=== Problem description ===
Go through the entries below and print each one exactly, leaving out pictures.

%%

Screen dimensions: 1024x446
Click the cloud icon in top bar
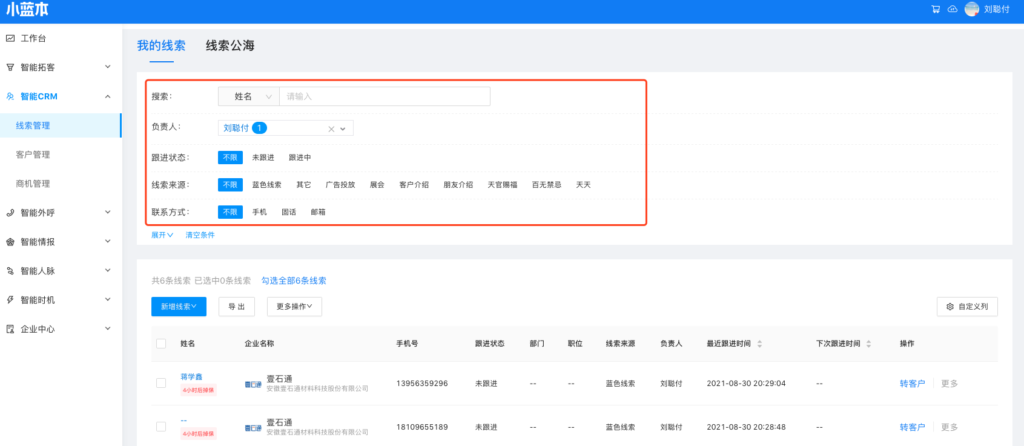[x=952, y=9]
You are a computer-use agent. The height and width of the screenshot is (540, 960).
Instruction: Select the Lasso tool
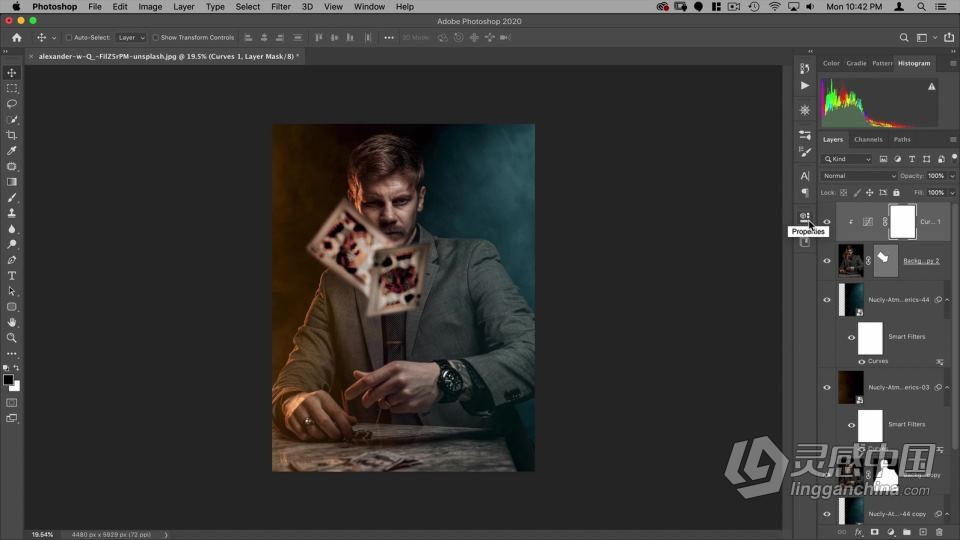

%%

=== Completed task ===
Screen dimensions: 1024x446
Click the cloud icon in top bar
[x=952, y=9]
You are a computer-use agent. The height and width of the screenshot is (540, 960).
Instruction: Select the Lasso tool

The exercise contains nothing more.